How Kraken Futures API Authentication Works
Kraken Futures uses a challenge-based HMAC-SHA512 signature scheme. Every authenticated request requires you to sign a message constructed from the endpoint path, a nonce, and the POST body. The nonce must be strictly increasing — most implementations use a millisecond timestamp. The signature is then Base64-encoded and passed as an HTTP header alongside your public API key.
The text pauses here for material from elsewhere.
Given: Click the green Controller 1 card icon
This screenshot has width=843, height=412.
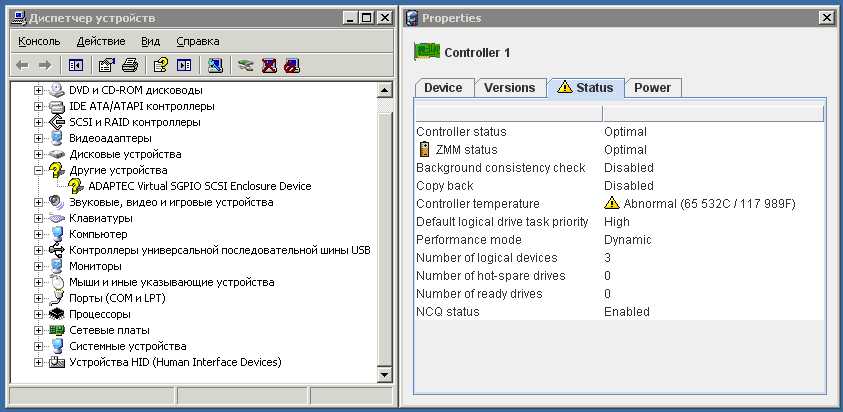Looking at the screenshot, I should pos(427,52).
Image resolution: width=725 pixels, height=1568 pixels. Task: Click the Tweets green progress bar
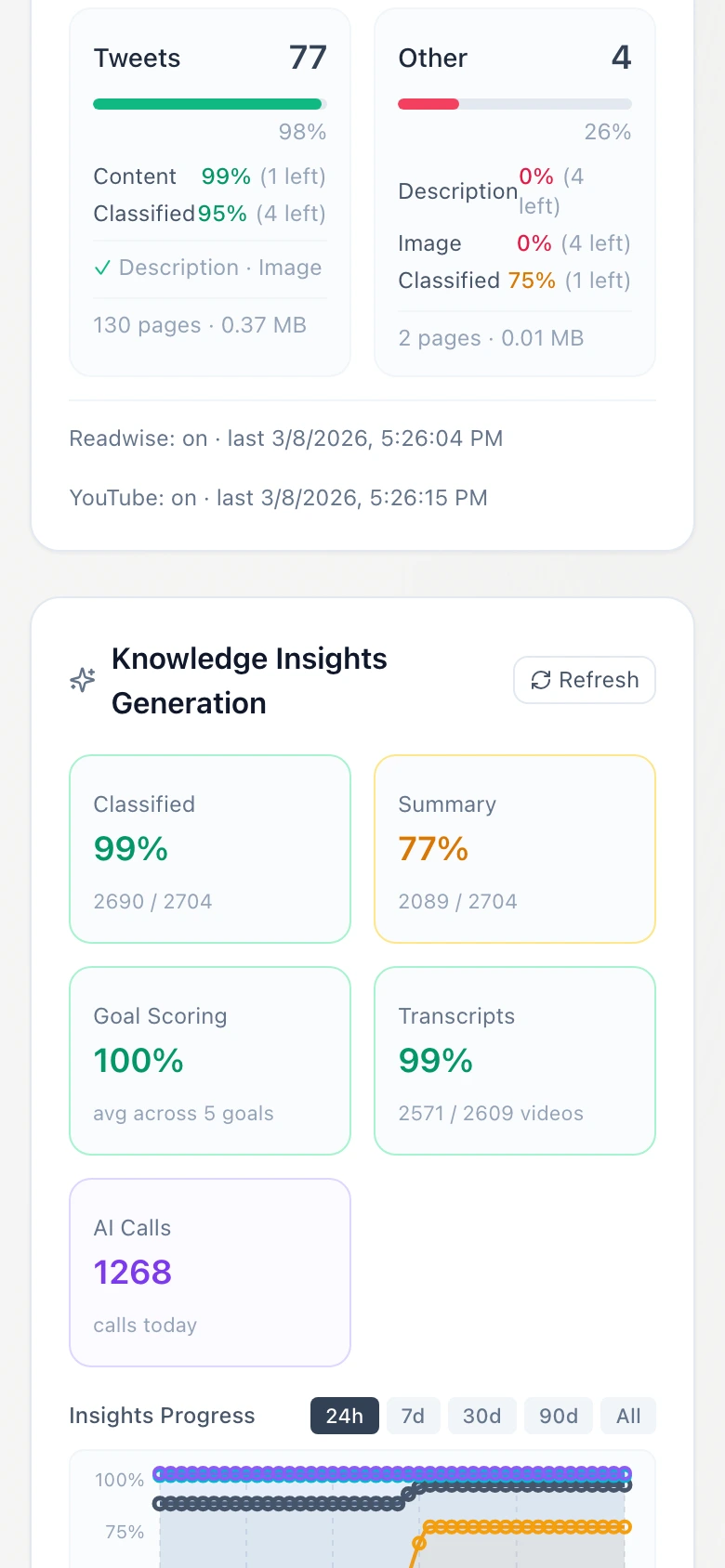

The signing flow is: concatenate the POST body with the nonce and the endpoint path, hash that string with SHA-256, then HMAC-sign the hash using your private key decoded from Base64, and finally Base64-encode the resulting HMAC digest. It sounds like a lot, but once you wrap it in a helper function you never think about it again.
import hashlib
import hmac
import base64
import time
import urllib.parse
import requests
API_KEY = "your_public_api_key"
API_SECRET = "your_private_api_key" # Base64-encoded
def sign_request(endpoint: str, post_data: str, nonce: str) -> str:
"""
Generate HMAC-SHA512 signature for Kraken Futures API.
endpoint: e.g. '/derivatives/api/v3/sendorder'
"""
message = post_data + nonce + endpoint
sha256_hash = hashlib.sha256(message.encode('utf-8')).digest()
secret_bytes = base64.b64decode(API_SECRET)
signature = hmac.new(secret_bytes, sha256_hash, hashlib.sha512).digest()
return base64.b64encode(signature).decode('utf-8')
def get_nonce() -> str:
return str(int(time.time() * 1000))
def authenticated_request(endpoint: str, params: dict) -> dict:
nonce = get_nonce()
post_data = urllib.parse.urlencode(params)
signature = sign_request(endpoint, post_data, nonce)
headers = {
"APIKey": API_KEY,
"Nonce": nonce,
"Authent": signature,
"Content-Type": "application/x-www-form-urlencoded"
}
base_url = "https://futures.kraken.com"
response = requests.post(base_url + endpoint, headers=headers, data=post_data)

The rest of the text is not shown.